Description
CLIP (Contrastive Language-Image Pre-Training) is a neural network that was trained on image and text pairs. It has the ability to predict images without training on any hard-coded labels. This makes it very flexible, as labels can be provided during inference. This is similar to the zero-shot capabilities of the GPT-2 and 3 models.

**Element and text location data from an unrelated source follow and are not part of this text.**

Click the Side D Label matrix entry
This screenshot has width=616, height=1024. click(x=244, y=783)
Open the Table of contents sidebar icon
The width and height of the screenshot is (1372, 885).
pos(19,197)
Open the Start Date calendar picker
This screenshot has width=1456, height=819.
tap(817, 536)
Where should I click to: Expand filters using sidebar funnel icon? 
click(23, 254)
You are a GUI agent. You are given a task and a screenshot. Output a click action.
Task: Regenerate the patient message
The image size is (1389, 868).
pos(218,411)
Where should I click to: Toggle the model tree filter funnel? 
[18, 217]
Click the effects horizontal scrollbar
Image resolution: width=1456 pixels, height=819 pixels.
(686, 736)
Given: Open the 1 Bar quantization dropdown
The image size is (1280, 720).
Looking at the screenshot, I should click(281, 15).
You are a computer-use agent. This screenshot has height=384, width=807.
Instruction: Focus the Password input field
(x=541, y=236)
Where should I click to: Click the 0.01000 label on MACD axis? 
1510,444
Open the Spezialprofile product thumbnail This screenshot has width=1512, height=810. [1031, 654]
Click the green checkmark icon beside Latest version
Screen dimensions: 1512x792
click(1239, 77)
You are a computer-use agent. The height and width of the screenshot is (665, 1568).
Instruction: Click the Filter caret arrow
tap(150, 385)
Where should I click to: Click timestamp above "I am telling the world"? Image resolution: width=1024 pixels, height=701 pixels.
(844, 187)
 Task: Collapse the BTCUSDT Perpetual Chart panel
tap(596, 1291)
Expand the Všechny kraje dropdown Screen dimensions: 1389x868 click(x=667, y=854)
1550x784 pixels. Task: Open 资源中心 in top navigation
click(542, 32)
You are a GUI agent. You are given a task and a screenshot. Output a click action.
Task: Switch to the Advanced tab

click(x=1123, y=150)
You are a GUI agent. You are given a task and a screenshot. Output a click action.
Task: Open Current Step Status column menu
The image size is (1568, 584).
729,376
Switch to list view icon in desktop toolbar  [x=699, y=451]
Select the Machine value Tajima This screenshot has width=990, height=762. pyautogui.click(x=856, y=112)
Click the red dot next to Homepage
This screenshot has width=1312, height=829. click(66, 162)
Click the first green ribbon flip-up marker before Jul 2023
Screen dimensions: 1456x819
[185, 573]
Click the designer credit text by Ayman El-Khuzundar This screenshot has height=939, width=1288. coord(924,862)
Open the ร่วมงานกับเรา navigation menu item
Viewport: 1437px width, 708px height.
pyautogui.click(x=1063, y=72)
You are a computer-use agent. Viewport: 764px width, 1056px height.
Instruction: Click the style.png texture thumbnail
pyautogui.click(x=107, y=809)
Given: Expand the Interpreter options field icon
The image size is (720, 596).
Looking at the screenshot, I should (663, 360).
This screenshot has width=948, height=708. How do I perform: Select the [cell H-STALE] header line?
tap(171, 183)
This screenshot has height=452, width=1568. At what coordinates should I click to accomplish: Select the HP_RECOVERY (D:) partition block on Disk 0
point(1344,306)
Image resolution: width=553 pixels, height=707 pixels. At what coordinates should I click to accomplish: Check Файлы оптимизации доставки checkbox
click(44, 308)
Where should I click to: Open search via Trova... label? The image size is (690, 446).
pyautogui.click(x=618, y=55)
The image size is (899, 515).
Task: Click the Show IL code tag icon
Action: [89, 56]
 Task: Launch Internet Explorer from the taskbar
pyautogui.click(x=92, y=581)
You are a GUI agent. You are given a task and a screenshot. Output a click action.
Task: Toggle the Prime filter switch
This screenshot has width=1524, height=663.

This model was imported from huggingface transformers: https://huggingface.co/openai/clip-vit-base-patch32
Predicted Entities
How to use
import sparknlp
from sparknlp.base import *
from sparknlp.annotator import *
from pyspark.ml import Pipeline
imageDF = spark.read \
.format("image") \
.option("dropInvalid", value = True) \
.load("src/test/resources/image/")
imageAssembler: ImageAssembler = ImageAssembler() \
.setInputCol("image") \
.setOutputCol("image_assembler")
candidateLabels = [
"a photo of a bird",
"a photo of a cat",
"a photo of a dog",
"a photo of a hen",
"a photo of a hippo",
"a photo of a room",
"a photo of a tractor",
"a photo of an ostrich",
"a photo of an ox"]
imageClassifier = CLIPForZeroShotClassification \
.pretrained() \
.setInputCols(["image_assembler"]) \
.setOutputCol("label") \
.setCandidateLabels(candidateLabels)
pipeline = Pipeline().setStages([imageAssembler, imageClassifier])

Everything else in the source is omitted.